[Opening Material provided section]
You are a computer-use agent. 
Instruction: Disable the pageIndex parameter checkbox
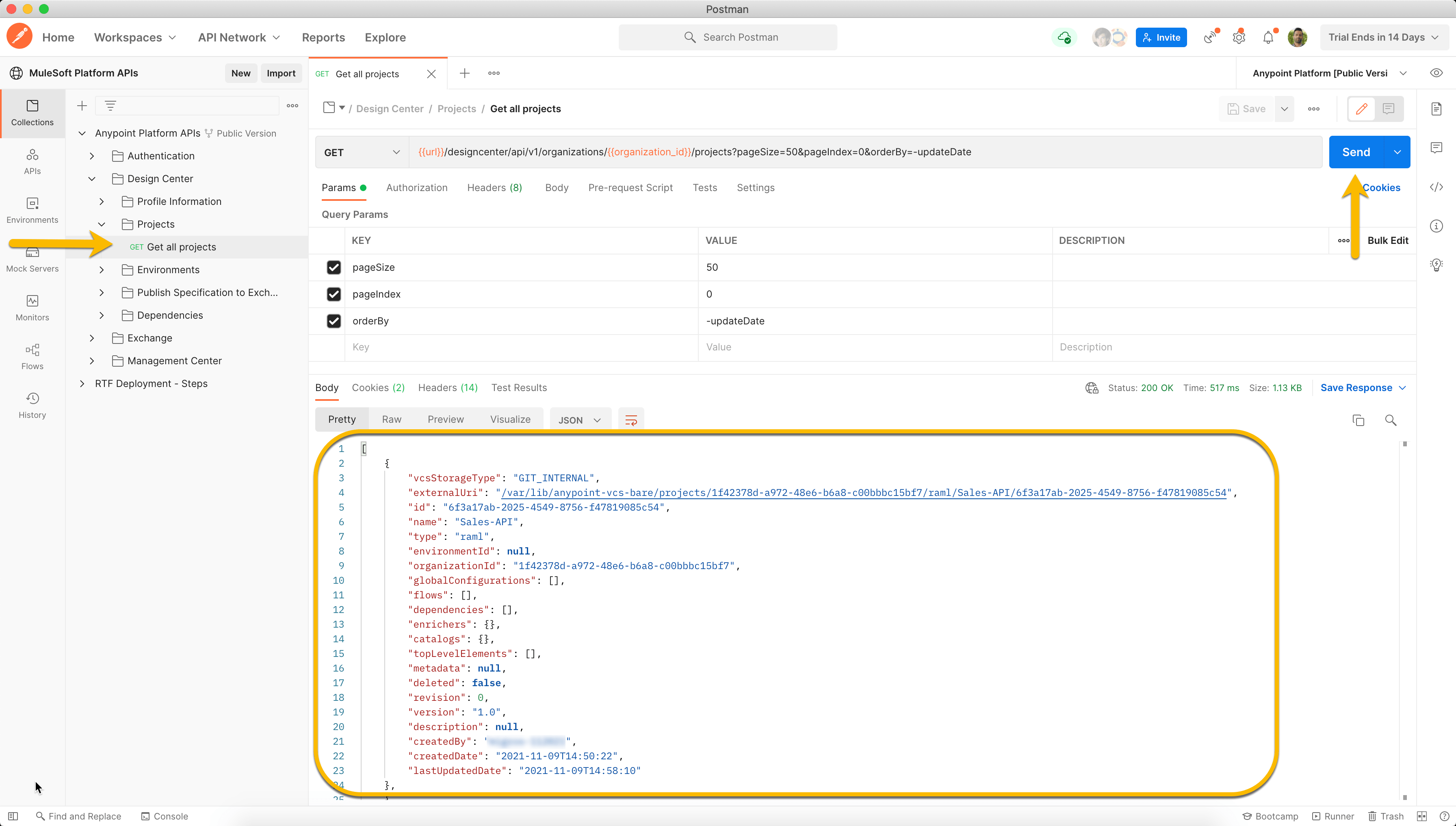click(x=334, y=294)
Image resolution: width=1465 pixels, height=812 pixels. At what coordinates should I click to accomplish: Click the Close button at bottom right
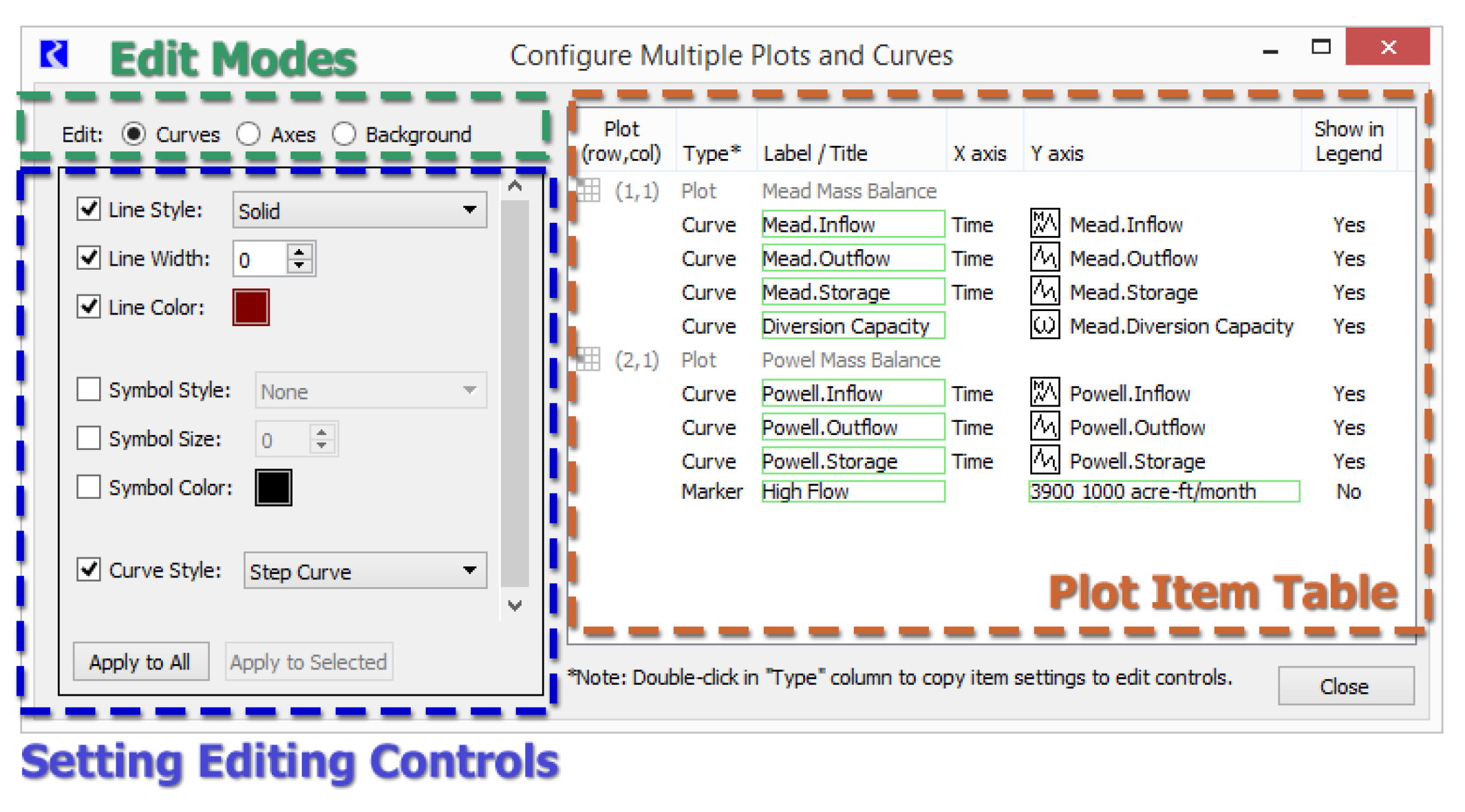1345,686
[Closing Material provided section]
[Opening Material provided section]
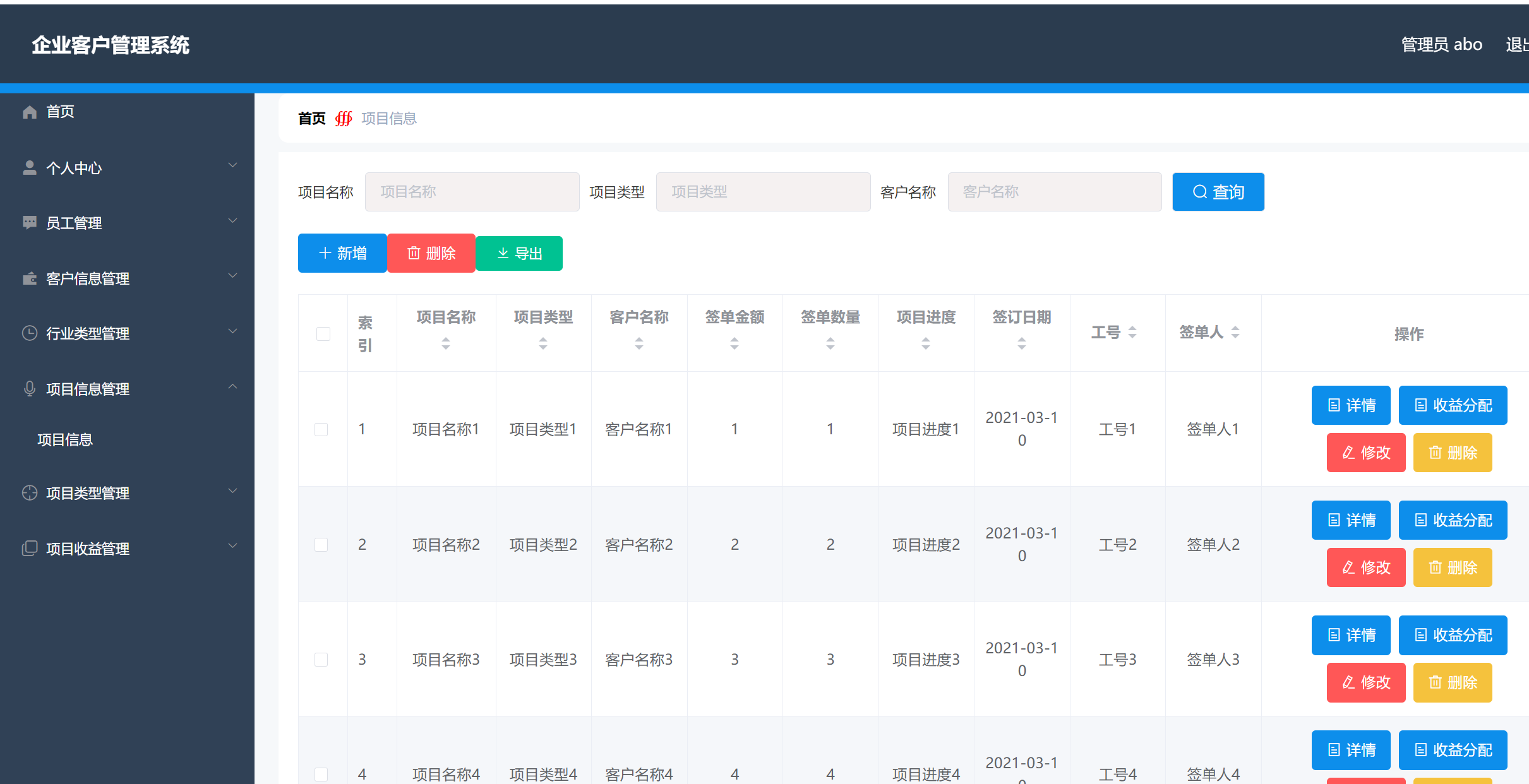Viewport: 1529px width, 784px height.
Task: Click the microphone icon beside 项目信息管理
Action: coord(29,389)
[Closing Material provided section]
[Opening Material provided section]
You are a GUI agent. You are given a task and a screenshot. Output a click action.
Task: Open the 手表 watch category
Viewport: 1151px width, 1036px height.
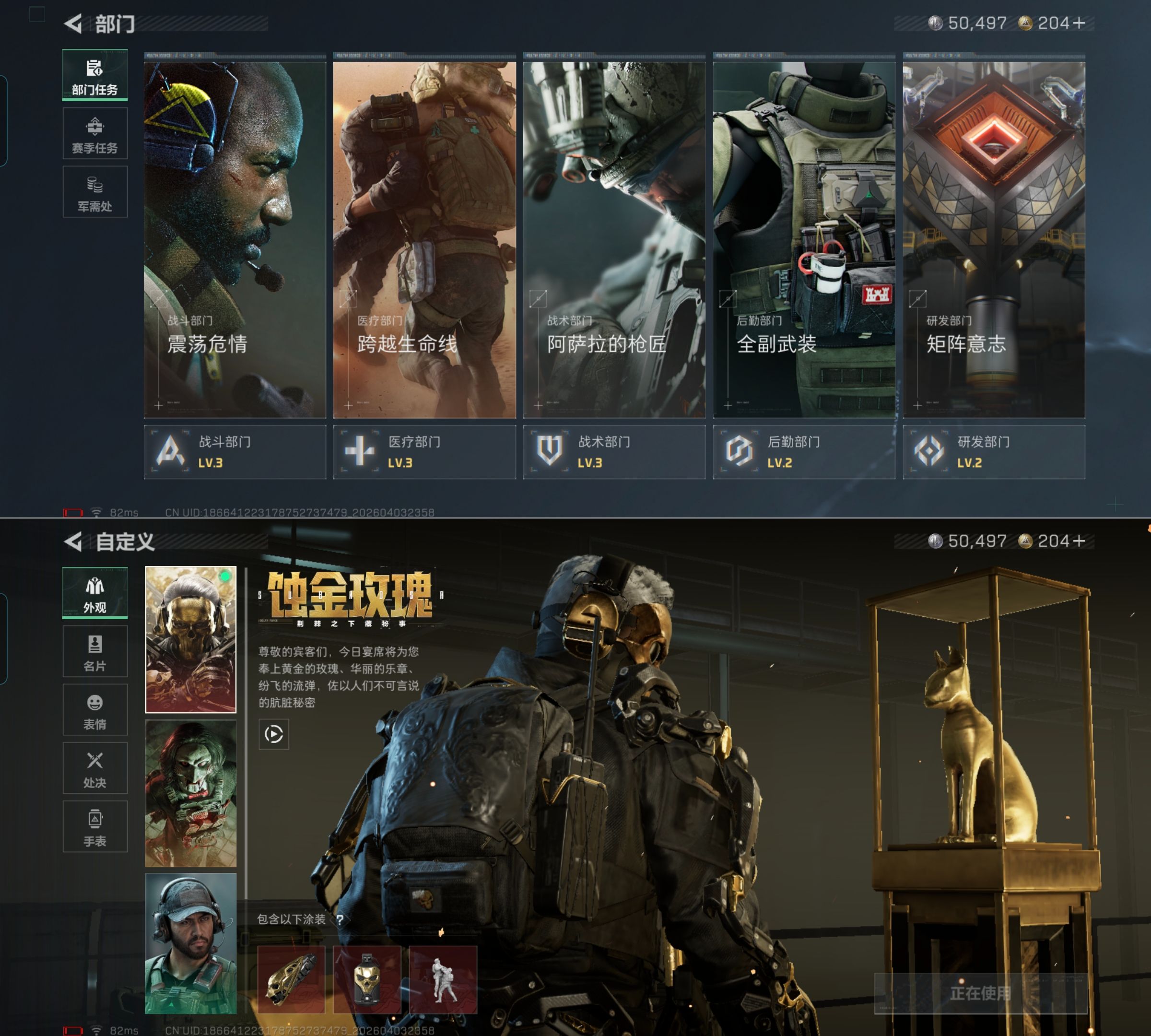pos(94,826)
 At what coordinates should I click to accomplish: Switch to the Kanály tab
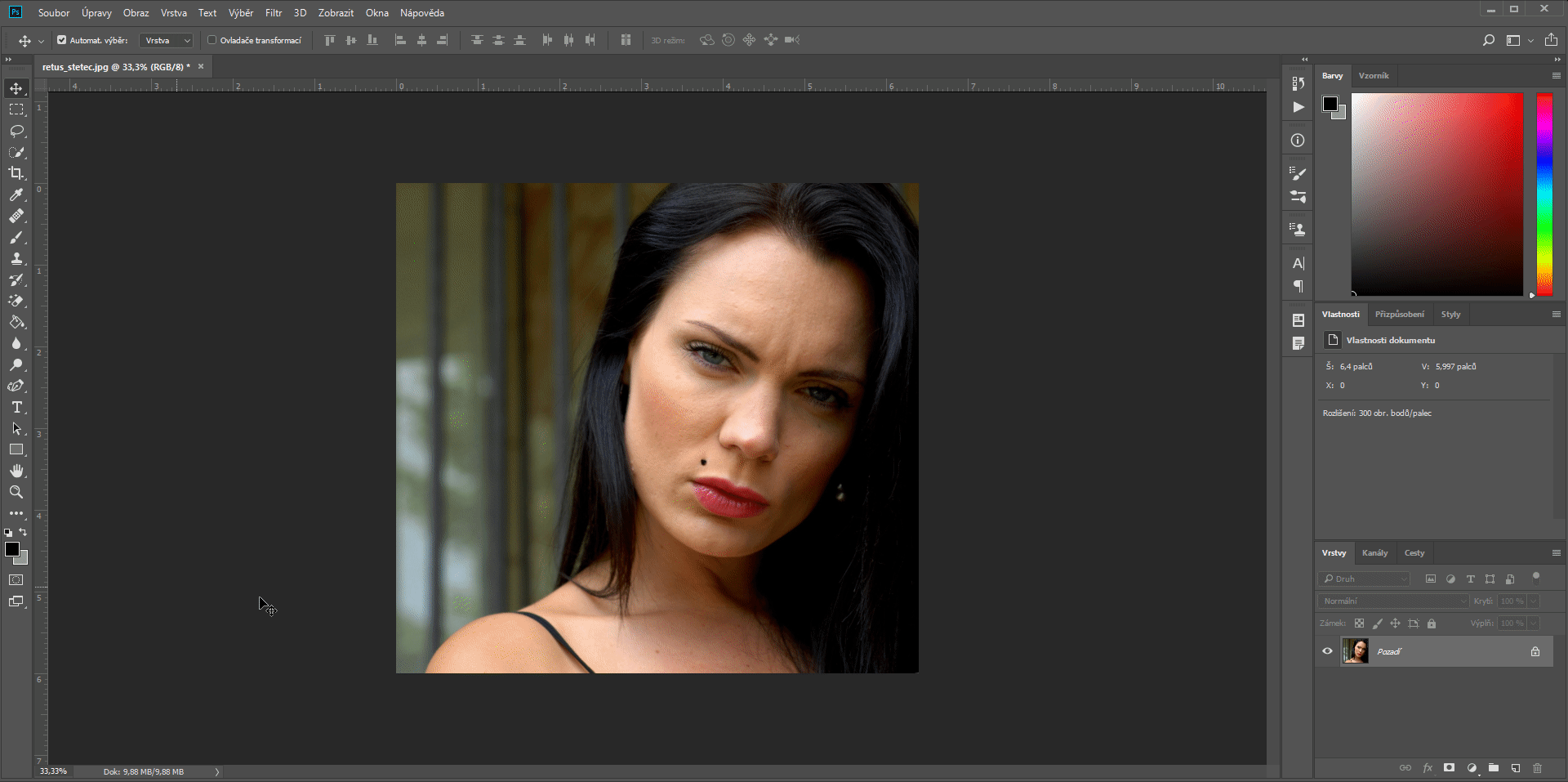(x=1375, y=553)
[Closing Material provided section]
*Exercise details*. State only the number of lines in these entries that contain "agent".

*Output of the task*. 2